While that’s possible, it is more likely that the CC, should it make any decision on pre-primary, would give an endorsement(s) to candidates who got more than 60 percent of delegate vote —  only to find themselves still in a primary with a fellow Republican who went only the signature route (and wasn’t voted on in convention at all) or took both courses at the same time, but failed to get the convention threshold of 40 percent of delegate vote.

Herbert doesn’t fall into that second category since he got more than 40 percent (he got 45 percent) of the delegate vote Saturday.

Still, there are a few of those signature-gathering candidates out there.

For example, in the Davis County Convention, incumbent Rep. Becky Edwards got 72 percent of the delegate vote in her Bountiful House District 20.

Her opponent, Glen Jenkins, got less than 40 percent of the vote. But Jenkins is certified to the ballot for gathering the 1,000 GOP voters needed.

Ironically, Edwards is a supporter of SB54 and has so voted several times in the Legislature. She also went the signature and convention route this year, as did Jenkins.

So a supporter of SB54 is forced into an intra-party primary via the new law. Evans may be smiling over that one.

The CC could decide to endorse a primary-bound Republican, like Edwards, over a candidate who would have otherwise been eliminated in the convention.

Nuffer ruled that the Utah GOP could not place any such endorsement on the official primary ballot and that any Republican who qualified via signatures must get the same primary ballot treatment as a convention-certified candidate.

But the party, if it decides to endorse a candidate, could take any number of public steps, including:

— Taking out billboards and send out fliers to voters telling them of the party’s official endorsement.

— Give endorsed candidates party help, from cash donations, help with walking the district, voter I.D., telephoning into GOP voter homes and more.

— Actually campaign AGAINST the GOP signature candidate, telling Republican voters that that candidate had violated internal party bylaws by taking the signature route, and so on.

In his convention speech, Evans asked if the party endorsing a primary candidate who followed party rules over a GOP candidate who didn’t (a signature candidate.)

“I don’t think that is too much to ask. Do you?”
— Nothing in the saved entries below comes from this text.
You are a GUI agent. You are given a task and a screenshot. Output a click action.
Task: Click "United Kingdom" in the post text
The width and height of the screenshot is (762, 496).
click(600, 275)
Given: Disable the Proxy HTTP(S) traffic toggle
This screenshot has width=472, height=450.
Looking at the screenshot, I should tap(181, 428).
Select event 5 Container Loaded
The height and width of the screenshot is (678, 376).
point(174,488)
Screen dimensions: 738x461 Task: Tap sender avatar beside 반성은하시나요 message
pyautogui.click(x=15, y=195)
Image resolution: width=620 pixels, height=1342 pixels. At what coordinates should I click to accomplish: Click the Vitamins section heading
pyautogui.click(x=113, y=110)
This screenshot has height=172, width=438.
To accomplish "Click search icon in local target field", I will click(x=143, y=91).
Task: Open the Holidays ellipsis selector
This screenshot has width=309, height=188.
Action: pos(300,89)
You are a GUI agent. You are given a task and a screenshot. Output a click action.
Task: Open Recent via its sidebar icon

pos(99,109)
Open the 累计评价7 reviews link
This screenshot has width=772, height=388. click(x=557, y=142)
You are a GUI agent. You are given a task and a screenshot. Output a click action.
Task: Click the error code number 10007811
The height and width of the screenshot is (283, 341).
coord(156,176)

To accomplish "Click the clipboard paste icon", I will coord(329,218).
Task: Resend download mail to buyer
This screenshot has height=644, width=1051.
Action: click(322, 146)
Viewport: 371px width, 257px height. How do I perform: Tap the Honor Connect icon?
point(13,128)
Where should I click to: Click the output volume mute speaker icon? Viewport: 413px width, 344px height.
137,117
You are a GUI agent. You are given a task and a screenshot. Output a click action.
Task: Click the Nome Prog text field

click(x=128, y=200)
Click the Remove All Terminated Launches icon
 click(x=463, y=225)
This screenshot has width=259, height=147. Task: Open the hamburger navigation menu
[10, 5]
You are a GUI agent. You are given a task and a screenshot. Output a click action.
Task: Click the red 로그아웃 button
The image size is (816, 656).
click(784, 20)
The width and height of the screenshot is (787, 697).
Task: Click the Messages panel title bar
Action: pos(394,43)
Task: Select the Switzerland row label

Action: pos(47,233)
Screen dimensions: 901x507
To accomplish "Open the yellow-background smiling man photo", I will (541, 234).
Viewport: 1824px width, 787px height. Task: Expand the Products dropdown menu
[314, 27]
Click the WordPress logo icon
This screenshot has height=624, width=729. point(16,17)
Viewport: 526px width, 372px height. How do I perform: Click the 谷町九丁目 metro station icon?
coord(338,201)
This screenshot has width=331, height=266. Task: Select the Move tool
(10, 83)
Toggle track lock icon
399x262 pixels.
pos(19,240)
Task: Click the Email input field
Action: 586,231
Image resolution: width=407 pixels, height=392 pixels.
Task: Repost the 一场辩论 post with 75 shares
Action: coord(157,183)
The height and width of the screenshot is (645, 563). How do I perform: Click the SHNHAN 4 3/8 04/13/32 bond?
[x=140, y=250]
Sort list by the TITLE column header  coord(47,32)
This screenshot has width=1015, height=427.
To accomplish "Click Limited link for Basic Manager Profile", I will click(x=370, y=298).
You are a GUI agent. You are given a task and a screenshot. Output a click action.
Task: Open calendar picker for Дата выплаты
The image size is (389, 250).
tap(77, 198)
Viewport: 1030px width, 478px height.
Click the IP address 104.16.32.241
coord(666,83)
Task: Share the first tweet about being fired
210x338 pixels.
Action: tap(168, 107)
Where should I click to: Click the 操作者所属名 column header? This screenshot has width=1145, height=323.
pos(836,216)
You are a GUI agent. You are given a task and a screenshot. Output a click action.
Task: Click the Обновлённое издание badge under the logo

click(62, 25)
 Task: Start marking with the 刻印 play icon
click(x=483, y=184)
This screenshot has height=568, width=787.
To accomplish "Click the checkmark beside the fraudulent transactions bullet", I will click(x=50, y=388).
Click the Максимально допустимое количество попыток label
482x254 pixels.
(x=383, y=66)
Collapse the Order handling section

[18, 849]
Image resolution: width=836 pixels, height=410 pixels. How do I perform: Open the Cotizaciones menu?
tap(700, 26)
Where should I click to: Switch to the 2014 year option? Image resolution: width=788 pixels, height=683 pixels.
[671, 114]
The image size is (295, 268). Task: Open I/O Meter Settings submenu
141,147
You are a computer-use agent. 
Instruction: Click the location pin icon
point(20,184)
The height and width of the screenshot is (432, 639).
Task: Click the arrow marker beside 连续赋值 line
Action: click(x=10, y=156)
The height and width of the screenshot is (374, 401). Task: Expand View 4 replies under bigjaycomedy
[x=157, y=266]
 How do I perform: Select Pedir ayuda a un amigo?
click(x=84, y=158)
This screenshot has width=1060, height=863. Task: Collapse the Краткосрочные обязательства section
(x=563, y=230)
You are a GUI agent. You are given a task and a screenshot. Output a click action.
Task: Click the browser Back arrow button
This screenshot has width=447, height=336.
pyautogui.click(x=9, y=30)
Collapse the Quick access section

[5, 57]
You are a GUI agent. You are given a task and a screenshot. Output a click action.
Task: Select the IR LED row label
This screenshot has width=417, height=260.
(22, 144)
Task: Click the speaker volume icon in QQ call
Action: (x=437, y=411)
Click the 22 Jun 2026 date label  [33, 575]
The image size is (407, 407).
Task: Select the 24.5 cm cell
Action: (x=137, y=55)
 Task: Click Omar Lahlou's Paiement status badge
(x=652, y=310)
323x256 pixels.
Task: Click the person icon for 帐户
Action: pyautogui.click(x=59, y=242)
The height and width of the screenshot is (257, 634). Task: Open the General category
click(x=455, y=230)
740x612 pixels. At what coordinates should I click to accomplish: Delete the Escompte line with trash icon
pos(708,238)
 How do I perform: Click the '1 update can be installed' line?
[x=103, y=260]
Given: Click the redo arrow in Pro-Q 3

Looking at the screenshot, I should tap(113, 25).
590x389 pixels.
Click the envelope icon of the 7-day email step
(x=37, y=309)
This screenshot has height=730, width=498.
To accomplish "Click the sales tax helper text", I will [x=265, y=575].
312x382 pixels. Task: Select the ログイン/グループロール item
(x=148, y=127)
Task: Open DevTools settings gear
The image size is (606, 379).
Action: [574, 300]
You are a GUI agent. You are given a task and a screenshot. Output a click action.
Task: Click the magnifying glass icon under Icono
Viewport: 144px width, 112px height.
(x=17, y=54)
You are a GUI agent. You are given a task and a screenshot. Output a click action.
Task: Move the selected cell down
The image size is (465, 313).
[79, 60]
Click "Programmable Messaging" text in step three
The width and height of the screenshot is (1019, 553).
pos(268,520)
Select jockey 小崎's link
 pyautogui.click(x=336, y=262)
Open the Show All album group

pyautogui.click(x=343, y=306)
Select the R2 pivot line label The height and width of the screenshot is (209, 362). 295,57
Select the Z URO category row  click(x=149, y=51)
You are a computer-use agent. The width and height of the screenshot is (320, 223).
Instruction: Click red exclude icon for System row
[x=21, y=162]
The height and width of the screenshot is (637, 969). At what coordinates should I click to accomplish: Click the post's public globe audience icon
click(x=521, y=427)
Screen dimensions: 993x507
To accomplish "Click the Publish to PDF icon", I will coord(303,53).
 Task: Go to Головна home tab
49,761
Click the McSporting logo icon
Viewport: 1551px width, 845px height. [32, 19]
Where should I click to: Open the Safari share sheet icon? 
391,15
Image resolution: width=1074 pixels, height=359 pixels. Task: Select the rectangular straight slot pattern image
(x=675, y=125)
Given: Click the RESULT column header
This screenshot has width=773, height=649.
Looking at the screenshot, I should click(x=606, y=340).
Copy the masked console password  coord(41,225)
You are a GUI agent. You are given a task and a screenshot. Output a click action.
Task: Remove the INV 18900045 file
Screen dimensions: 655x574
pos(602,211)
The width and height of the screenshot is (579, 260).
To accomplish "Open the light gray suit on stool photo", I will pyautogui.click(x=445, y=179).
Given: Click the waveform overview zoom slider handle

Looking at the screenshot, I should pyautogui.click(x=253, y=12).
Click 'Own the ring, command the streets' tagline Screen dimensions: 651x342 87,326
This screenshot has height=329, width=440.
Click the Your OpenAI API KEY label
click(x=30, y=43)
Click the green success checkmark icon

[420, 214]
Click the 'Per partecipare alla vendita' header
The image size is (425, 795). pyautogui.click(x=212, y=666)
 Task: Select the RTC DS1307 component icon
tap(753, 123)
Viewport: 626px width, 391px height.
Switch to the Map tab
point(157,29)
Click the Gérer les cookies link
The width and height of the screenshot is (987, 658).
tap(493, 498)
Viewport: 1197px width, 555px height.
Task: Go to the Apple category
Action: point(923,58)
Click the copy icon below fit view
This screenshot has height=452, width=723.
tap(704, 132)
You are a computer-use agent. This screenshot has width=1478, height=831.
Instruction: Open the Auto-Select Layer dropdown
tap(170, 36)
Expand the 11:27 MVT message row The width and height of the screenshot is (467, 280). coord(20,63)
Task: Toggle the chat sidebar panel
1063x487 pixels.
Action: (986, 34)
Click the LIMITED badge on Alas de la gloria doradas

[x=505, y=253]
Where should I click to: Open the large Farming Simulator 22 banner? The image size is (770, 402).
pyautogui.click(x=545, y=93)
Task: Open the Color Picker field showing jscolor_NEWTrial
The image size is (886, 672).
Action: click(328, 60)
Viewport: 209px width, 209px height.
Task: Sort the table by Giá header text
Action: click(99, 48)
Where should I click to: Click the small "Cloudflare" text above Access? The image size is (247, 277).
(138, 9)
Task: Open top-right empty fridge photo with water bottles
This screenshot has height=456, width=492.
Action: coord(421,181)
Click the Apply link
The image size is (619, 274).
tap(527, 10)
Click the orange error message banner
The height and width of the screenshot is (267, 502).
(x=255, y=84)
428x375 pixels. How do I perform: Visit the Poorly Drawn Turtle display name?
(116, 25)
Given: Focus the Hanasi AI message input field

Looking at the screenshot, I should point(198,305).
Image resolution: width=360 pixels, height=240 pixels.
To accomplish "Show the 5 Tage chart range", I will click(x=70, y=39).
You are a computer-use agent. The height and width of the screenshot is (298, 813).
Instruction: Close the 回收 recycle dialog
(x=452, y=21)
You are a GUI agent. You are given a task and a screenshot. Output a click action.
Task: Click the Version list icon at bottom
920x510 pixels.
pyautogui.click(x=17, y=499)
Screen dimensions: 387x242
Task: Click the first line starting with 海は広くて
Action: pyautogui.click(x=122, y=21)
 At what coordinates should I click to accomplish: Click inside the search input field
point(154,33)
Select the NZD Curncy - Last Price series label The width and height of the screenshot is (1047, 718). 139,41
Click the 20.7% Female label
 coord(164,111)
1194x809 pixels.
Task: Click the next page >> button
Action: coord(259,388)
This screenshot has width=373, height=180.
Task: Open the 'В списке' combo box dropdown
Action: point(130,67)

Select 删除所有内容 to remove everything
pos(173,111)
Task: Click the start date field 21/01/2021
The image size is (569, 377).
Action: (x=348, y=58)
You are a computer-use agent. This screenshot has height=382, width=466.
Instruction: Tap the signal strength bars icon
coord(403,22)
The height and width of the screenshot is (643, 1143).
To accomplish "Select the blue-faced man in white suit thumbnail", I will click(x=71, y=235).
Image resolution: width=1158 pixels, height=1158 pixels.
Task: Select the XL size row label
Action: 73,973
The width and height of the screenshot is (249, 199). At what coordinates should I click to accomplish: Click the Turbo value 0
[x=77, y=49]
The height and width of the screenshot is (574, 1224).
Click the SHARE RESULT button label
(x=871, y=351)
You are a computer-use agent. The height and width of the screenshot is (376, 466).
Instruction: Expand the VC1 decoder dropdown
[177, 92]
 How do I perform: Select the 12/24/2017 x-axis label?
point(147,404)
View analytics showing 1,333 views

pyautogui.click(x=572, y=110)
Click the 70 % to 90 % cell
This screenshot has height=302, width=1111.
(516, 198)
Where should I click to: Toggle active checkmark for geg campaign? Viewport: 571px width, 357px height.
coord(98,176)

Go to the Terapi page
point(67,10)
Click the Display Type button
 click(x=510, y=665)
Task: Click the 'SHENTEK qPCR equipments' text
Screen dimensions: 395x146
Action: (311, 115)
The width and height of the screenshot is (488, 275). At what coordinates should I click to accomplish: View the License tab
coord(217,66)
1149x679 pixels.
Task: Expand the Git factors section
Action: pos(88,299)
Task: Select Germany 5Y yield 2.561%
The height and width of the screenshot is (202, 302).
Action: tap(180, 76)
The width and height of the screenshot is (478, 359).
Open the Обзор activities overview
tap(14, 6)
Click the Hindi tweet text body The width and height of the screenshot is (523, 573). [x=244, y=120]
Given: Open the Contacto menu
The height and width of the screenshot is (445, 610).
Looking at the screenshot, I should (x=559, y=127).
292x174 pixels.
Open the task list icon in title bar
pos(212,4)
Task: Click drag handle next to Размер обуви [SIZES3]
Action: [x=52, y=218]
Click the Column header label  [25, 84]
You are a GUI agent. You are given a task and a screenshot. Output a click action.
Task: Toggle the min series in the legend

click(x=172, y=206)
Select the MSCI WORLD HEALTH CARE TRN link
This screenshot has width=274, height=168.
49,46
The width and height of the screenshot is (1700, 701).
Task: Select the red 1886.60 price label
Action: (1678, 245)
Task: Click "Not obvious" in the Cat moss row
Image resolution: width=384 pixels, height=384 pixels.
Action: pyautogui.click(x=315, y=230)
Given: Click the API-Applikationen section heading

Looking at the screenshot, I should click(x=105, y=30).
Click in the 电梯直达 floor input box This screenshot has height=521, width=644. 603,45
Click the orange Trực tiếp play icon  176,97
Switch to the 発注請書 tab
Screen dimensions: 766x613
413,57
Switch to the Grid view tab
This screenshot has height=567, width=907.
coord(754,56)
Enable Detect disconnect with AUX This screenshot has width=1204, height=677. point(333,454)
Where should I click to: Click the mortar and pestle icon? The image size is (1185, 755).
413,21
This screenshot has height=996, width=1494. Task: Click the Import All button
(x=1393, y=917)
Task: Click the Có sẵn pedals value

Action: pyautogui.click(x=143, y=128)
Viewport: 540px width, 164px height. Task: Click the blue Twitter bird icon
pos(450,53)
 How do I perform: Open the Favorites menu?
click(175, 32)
More than a few cheers from the delegate audience.

“This is just the party using its freedom of assembly and free speech,” said Evans.

Evans admitted that the state GOP fighting against SB54 has harmed fundraising, among other party activities.

He set up a special fund where legal support is paid from, and he assured delegates that normal contributions to the party’s main fund do not pay court and attorney costs in fighting the new law.

He asked each of the 4,000 delegates – most of whom support the party’s anti-SB54 battles – to donate $25 each or to raise $25 each from other Republicans.

That would provide $100,000 to party coffers. And the party needs it, as UtahPolicy has recently detailed.

So, in the June CC meeting, committee members will look at further restricting or defining party membership. And consider pre-primary candidate endorsements. Where either may go is still unclear.

But it is clear the Utah Republican Party’s battle against SB54 continues.